What is being asked: Only the number is wanted: state how many lines of the data below contain the word "blue".

------ Record excerpts

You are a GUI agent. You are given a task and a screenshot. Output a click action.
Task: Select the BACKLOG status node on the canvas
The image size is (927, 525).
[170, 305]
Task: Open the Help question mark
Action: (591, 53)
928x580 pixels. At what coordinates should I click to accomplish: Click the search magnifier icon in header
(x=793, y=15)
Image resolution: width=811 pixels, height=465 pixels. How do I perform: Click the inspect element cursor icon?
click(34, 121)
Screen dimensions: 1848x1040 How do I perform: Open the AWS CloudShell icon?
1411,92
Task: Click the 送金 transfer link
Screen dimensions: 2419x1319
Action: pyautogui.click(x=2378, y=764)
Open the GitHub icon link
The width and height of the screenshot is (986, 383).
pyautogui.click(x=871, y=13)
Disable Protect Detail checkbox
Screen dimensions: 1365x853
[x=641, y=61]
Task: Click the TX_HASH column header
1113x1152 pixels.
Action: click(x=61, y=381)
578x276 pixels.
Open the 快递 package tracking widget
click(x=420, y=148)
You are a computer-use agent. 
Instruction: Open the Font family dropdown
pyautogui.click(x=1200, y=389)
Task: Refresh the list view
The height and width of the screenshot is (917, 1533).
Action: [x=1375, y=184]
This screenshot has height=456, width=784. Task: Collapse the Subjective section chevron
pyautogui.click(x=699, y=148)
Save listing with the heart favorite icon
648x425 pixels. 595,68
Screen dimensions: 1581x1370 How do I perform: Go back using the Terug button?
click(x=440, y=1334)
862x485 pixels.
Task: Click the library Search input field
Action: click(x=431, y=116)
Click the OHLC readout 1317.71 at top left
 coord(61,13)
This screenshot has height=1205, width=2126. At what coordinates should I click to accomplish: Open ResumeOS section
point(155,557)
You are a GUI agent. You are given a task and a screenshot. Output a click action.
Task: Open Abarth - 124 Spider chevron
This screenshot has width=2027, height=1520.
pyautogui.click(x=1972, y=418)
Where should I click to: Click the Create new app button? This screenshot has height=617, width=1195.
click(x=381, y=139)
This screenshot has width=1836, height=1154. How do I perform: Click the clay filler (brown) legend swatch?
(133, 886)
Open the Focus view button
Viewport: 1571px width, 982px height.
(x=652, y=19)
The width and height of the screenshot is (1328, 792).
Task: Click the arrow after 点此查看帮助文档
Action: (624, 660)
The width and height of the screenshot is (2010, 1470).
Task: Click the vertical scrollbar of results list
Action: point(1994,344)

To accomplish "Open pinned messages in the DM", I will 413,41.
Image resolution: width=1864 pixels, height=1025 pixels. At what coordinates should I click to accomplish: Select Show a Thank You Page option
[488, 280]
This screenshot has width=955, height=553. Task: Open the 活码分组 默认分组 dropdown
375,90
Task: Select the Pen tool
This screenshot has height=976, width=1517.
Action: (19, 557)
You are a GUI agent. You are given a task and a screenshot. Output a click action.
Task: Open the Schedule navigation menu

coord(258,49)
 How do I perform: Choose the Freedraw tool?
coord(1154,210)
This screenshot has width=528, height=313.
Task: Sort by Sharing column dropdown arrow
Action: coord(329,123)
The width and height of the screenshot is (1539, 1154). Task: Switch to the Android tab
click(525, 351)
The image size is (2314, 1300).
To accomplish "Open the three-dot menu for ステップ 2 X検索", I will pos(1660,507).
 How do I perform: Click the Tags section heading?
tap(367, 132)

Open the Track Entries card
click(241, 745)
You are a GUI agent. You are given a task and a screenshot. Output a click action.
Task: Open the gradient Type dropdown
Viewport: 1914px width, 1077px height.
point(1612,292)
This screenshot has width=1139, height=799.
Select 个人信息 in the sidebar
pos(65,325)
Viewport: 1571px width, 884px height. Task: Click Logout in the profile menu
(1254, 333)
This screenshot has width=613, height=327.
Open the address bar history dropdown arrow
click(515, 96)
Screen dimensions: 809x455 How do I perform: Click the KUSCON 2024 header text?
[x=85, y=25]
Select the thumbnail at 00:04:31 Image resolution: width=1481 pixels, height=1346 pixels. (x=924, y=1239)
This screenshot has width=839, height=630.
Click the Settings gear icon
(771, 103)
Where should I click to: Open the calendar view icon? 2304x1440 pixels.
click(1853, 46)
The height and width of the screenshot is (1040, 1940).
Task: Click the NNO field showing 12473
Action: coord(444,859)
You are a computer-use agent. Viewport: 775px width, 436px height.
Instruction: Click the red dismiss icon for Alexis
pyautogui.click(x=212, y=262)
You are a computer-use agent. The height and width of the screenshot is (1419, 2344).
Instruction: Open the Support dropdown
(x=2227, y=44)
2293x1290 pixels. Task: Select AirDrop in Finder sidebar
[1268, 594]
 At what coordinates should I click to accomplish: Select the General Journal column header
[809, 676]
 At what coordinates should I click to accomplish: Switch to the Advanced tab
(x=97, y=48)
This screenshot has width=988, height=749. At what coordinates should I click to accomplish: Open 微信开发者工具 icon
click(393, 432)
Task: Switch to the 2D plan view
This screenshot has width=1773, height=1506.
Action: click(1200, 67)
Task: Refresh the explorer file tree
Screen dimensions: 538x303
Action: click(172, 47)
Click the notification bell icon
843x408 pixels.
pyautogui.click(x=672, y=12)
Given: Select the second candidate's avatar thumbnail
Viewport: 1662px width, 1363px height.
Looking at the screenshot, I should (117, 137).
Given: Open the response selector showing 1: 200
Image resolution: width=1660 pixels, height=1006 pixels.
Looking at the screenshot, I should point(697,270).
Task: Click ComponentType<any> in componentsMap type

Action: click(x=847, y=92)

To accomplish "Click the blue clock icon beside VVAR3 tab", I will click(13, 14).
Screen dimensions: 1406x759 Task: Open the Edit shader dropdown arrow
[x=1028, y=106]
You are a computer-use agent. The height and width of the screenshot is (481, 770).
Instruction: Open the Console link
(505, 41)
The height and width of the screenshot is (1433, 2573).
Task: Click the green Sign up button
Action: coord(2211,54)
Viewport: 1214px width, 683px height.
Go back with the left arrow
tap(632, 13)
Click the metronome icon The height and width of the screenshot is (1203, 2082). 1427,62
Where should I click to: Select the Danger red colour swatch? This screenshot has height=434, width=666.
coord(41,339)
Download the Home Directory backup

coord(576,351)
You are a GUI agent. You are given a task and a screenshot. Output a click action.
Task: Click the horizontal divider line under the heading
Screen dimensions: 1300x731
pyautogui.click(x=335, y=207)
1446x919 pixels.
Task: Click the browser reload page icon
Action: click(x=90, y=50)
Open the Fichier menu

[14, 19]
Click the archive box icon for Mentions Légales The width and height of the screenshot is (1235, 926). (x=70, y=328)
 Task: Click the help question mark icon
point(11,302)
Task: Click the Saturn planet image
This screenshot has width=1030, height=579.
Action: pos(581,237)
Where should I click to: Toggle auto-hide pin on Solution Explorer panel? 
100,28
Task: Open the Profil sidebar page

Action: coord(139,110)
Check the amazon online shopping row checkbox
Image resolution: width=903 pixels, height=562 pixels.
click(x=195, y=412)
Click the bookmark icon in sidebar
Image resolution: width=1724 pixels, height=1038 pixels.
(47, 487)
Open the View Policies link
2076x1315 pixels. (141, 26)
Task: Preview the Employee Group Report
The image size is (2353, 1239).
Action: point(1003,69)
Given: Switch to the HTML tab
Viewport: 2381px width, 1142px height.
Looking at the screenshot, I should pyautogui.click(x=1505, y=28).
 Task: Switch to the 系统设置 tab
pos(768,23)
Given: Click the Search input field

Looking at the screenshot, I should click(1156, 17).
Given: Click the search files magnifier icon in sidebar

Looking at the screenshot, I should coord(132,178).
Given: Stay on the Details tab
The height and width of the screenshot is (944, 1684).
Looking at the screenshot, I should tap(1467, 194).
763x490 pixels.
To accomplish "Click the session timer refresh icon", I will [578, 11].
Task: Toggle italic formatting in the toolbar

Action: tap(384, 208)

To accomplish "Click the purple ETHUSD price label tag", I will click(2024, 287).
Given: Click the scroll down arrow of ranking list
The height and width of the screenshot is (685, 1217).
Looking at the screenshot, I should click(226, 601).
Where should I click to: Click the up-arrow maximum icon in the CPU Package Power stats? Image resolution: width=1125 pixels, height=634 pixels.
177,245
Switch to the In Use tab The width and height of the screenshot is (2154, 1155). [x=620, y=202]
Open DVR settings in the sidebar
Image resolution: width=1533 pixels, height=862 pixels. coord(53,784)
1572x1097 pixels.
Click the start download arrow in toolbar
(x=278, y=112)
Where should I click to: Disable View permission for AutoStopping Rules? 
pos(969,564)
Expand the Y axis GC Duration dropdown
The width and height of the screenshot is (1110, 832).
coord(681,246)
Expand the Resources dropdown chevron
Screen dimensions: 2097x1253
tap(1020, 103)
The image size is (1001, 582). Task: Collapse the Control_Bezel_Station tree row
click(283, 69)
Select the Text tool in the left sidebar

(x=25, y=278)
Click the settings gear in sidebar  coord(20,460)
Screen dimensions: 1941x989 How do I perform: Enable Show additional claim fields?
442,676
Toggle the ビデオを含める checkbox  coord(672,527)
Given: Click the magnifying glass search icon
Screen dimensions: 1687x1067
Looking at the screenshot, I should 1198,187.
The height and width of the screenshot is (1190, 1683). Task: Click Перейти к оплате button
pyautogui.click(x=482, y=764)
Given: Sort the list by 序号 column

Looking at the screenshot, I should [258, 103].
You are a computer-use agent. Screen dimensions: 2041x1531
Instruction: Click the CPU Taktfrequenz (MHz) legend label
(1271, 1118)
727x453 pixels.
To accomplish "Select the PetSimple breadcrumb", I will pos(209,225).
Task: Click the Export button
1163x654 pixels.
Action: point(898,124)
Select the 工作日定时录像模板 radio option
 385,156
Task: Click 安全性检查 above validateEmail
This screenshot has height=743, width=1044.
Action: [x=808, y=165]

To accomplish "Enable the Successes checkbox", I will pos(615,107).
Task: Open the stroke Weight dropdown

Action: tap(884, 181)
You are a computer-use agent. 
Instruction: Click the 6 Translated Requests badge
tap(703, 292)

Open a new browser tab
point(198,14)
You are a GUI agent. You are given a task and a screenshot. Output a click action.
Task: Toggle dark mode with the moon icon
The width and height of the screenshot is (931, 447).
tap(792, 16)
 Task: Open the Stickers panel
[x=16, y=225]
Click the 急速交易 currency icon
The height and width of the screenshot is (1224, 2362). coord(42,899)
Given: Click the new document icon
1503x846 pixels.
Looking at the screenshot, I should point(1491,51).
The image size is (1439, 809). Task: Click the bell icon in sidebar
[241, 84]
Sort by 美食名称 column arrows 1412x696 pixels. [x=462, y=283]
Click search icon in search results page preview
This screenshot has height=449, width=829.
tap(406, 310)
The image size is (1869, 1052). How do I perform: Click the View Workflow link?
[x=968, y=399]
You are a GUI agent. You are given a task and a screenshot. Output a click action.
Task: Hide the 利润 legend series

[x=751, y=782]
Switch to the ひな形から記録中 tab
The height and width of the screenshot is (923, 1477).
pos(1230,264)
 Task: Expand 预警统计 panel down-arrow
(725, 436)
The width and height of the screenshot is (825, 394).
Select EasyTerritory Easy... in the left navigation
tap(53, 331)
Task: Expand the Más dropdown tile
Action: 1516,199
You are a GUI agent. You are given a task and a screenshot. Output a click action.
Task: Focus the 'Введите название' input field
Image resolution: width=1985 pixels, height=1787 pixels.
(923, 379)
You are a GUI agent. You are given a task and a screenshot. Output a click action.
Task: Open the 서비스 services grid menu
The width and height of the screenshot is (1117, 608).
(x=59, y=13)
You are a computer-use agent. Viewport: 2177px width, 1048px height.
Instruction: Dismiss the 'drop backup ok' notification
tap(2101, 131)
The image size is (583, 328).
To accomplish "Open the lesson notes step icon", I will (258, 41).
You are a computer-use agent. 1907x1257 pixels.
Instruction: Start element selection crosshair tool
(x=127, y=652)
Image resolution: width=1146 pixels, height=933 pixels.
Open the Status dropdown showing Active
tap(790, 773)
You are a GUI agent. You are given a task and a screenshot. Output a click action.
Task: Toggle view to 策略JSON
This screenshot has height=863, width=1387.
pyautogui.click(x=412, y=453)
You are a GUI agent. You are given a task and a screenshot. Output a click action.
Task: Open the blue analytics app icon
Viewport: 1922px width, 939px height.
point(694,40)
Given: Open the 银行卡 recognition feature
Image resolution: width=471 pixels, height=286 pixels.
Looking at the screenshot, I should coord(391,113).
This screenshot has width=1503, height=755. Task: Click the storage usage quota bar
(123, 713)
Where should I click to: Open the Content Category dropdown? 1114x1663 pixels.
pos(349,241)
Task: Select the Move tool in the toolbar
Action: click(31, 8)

------------

Solution: 2